Um adeus

As árvores

As árvores

Elas não eram gente como a gente, mas eram seres vivos como nós, seres viventes. Um dia, um ano, umas décadas estavam lá, no momento seguinte não. Alguém sentiu sua falta? Eu mesma demorei tempo demais pra perceber que algo estava faltando na paisagem. Primeiro cercaram a área entre o Cemuni I (vermelho) e o III (verde), o que significa obra. Ficamos alguns meses tendo que dar a volta para entrar no Cemuni I pelo lado. Meio chato, mas nada demais. O que estavam construindo? Deus sabe. Algum prédio para alguma coisa. Dias atrás a cerca desapareceu, e eis que surgiu um lindo prediozinho de um andar, vazio, rodeado de janelas. Fiquei devaneando sobre ser um salão de dança! Bem que parece. Só alguns dias depois olhei, pensei, lembrei.

“- Deus! Aí ficavam as árvores curvadas!… Shany, você lembra das árvores curvadinhas? Você lembra? E você?

– Que árvore?

– Qual?

– Quê?

– Aquelas!

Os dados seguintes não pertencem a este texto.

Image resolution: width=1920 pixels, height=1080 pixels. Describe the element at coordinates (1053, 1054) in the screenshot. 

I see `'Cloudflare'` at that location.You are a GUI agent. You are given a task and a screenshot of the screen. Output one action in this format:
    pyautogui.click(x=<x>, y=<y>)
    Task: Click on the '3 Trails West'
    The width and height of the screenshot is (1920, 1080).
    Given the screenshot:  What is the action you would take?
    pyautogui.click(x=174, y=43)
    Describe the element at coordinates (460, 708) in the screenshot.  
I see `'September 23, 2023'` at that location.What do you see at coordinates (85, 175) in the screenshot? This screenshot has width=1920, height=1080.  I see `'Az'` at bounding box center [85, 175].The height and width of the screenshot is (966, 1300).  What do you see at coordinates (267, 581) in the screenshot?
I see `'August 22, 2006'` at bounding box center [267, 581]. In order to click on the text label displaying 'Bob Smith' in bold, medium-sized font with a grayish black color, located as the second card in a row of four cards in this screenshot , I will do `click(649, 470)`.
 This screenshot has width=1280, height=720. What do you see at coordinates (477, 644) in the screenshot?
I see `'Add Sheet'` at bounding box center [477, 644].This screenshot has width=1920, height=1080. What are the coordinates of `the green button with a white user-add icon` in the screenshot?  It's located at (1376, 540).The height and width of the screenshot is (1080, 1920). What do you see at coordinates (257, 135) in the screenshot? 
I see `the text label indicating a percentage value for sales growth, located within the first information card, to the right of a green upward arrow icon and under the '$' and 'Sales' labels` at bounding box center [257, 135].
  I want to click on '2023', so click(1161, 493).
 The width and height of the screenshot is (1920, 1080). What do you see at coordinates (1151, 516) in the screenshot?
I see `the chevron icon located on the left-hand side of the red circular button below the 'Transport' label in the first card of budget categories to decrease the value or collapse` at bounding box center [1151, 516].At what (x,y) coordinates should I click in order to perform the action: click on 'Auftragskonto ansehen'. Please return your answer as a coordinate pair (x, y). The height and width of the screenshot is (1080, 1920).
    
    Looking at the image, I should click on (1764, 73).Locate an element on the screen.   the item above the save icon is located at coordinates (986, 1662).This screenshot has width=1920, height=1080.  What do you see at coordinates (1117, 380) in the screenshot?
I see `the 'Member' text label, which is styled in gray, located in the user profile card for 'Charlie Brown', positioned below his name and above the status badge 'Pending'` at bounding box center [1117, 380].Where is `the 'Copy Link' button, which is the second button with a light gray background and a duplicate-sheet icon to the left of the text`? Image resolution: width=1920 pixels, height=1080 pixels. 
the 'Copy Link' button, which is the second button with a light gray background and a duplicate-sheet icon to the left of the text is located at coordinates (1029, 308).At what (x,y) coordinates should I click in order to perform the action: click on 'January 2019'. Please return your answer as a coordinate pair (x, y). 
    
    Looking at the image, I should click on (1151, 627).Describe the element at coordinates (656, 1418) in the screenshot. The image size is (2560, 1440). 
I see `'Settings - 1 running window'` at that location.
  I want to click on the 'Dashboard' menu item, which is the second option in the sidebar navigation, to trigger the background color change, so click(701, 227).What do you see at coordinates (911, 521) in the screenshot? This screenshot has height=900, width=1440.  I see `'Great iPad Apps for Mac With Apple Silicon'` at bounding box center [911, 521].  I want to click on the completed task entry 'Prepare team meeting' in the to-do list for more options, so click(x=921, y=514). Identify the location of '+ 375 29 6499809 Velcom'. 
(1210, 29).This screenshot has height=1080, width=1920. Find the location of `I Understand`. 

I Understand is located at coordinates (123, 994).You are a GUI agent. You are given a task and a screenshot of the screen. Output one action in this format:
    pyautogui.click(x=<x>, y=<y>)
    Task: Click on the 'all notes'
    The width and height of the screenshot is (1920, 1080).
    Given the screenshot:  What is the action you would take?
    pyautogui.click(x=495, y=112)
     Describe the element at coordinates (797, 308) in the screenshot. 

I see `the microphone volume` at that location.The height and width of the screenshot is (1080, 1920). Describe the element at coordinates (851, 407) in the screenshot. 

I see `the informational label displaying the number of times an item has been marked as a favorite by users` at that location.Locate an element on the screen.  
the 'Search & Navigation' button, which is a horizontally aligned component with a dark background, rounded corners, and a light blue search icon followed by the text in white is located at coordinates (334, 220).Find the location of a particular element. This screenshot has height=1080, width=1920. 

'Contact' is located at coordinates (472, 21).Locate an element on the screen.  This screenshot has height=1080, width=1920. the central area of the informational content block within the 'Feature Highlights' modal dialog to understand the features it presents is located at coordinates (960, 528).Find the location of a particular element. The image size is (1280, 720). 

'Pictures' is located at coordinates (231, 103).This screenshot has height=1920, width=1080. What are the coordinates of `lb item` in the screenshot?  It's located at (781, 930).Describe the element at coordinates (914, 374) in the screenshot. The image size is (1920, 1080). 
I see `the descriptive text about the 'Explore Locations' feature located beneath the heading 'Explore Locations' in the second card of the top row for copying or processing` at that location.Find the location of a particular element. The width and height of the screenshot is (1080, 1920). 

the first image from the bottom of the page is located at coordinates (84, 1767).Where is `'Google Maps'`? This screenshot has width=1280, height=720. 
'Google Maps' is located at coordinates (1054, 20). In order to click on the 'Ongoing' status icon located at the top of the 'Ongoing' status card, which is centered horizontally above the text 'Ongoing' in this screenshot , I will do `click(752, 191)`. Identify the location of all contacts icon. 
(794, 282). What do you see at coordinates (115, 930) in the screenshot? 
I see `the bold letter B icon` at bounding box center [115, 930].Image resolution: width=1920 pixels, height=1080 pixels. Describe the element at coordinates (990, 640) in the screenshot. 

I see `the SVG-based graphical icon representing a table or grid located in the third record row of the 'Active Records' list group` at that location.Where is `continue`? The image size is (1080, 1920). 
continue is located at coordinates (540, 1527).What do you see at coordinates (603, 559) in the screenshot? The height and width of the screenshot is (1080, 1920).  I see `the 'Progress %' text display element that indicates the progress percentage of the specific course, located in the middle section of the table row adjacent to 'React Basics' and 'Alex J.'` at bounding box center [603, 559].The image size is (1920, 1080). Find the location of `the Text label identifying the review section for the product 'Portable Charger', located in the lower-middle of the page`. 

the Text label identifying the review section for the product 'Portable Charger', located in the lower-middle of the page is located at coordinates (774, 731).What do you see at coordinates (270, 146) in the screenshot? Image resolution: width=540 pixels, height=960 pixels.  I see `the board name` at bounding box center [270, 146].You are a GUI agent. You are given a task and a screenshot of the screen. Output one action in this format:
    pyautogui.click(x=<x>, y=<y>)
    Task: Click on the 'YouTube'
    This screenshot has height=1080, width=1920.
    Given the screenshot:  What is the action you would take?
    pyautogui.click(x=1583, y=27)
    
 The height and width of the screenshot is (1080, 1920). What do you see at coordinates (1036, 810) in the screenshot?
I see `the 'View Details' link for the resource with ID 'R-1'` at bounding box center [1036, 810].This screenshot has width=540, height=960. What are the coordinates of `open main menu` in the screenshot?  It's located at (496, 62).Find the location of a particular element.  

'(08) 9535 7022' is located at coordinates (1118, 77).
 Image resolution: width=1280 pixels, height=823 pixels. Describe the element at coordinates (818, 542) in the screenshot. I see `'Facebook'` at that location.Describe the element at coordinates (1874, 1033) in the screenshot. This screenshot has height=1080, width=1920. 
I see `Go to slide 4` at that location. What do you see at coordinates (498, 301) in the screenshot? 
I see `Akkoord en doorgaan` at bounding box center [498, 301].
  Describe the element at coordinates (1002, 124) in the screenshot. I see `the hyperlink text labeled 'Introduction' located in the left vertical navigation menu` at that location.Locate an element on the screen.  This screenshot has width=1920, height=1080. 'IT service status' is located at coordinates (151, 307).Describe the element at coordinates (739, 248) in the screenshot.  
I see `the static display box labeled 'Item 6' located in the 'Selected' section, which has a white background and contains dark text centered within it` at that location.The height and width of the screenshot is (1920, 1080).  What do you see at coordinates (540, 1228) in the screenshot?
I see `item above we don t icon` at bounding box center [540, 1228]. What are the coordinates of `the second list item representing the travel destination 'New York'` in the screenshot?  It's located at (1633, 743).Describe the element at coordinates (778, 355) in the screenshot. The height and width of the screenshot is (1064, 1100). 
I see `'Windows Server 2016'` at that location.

Que se curvavam para fora da passarela, daquele corredorzinho ali, assim ó…

– Hãaam…”

Elas se curvavam mesmo, todas juntas, e dependendo do ângulo em que você olhasse era lindo, pra quem gosta dessas coisas. O prédio, obviamente, não será um salão de dança, e sim a biblioteca setorial do Centro de Artes. Sua construção faz parte da parceria firmada entre Prefeitura de Vitória e Ufes, que funciona mais ou menos assim: A prefeitura utiliza as áreas da Ufes que necessita para fazer suas obras de expansão da Avenida Fernando Ferrari e da nova Ponte da Passagem e, para compensar, constrói alguns prédios na universidade. Bem que estamos precisando de uma biblioteca para o nosso setor, só não entendi ainda por que a construíram do lado arborizado da passagem. O outro lado me parece ser exatamente igual, só que sem árvores, o que teoricamente iria poupar tempo e… Árvores!

Biblioteca Setorial do Centro de Artes

Biblioteca Setorial do Centro de Artes

Uma ex-professora minha de filosofia, Ubiracy Cota, atualmente gerente da Biblioteca Municipal de Vila Velha, certa vez me explicou que é necessário uma série de estudos antes de se construir uma biblioteca, e que para ela proporcionar uma adequada conservação dos livros depende de fatores como iluminação, ventilação e climatização. Às vezes o sol ou o vento batem diferente daquele lado então… Eu não sei. Toda espécie de explicação é possível.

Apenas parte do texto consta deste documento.